* Given problem:
Could you switch "action dropdown" to "actions menu" in the lines that begin at the one containing "You are a GUI" and stop after the one containing "Looking at the", changing nothing else and leaving the pictures out?

* Information supplied:
START

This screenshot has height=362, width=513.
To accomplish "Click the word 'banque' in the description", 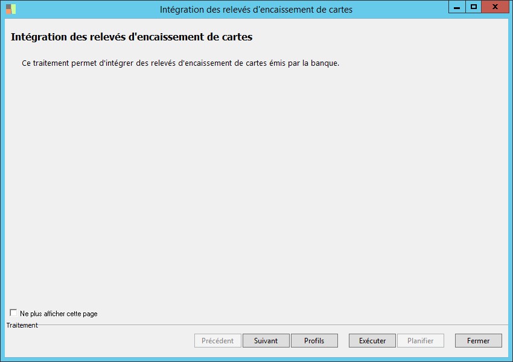I will 324,63.
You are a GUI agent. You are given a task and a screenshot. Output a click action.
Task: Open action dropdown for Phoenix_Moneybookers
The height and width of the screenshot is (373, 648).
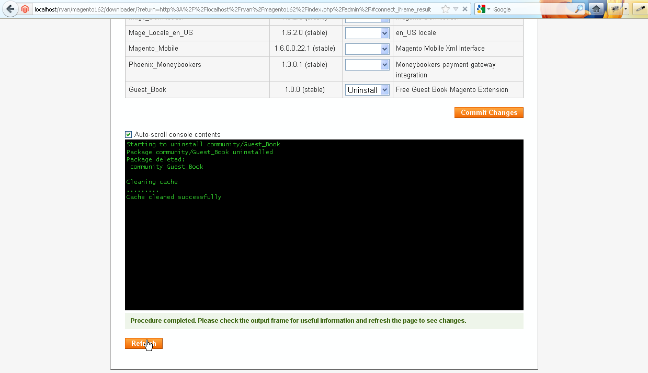[367, 65]
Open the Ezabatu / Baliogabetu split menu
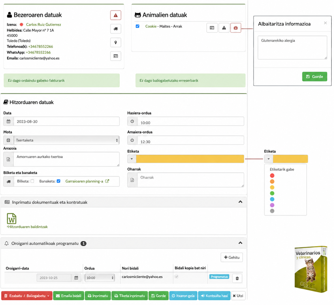334x305 pixels. [48, 296]
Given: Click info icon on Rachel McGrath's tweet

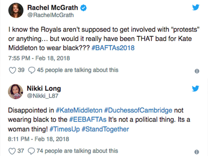Looking at the screenshot, I should (197, 71).
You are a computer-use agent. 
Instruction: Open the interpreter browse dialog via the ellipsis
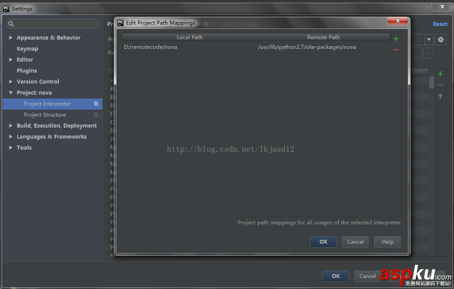[x=429, y=53]
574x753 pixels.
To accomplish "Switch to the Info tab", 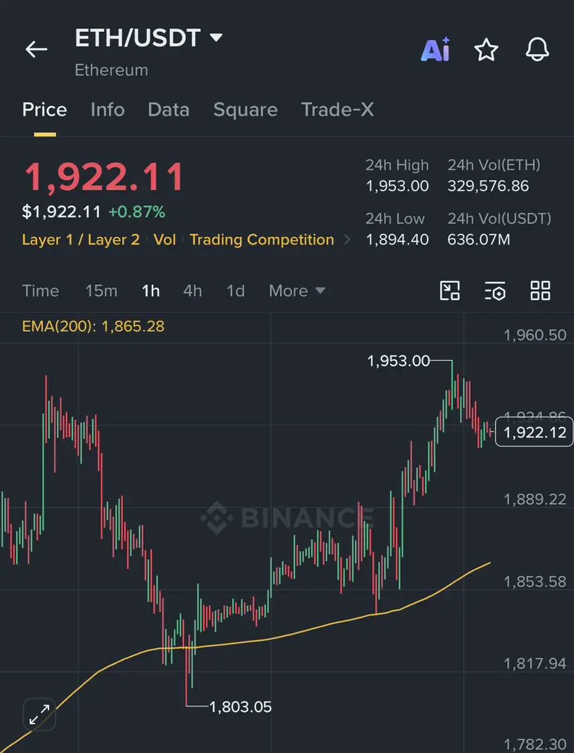I will coord(107,110).
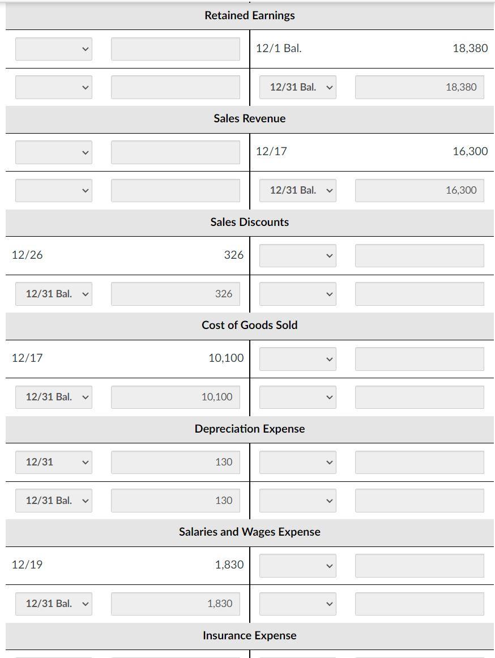Image resolution: width=495 pixels, height=658 pixels.
Task: Click the debit amount field under Retained Earnings
Action: click(x=176, y=49)
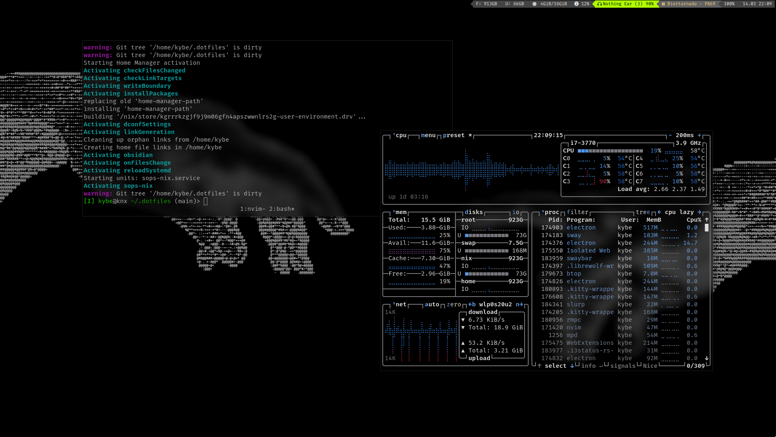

END

* Answer for the task:
You are a GUI agent. You are given a task and a screenshot. Output a click action.
Task: Open actions menu for Phoenix_Moneybookers
The height and width of the screenshot is (373, 648).
[367, 65]
Open the Ezabatu / Baliogabetu split menu
334x305 pixels. [48, 296]
Given: Click info icon on Rachel McGrath's tweet

Looking at the screenshot, I should (197, 71).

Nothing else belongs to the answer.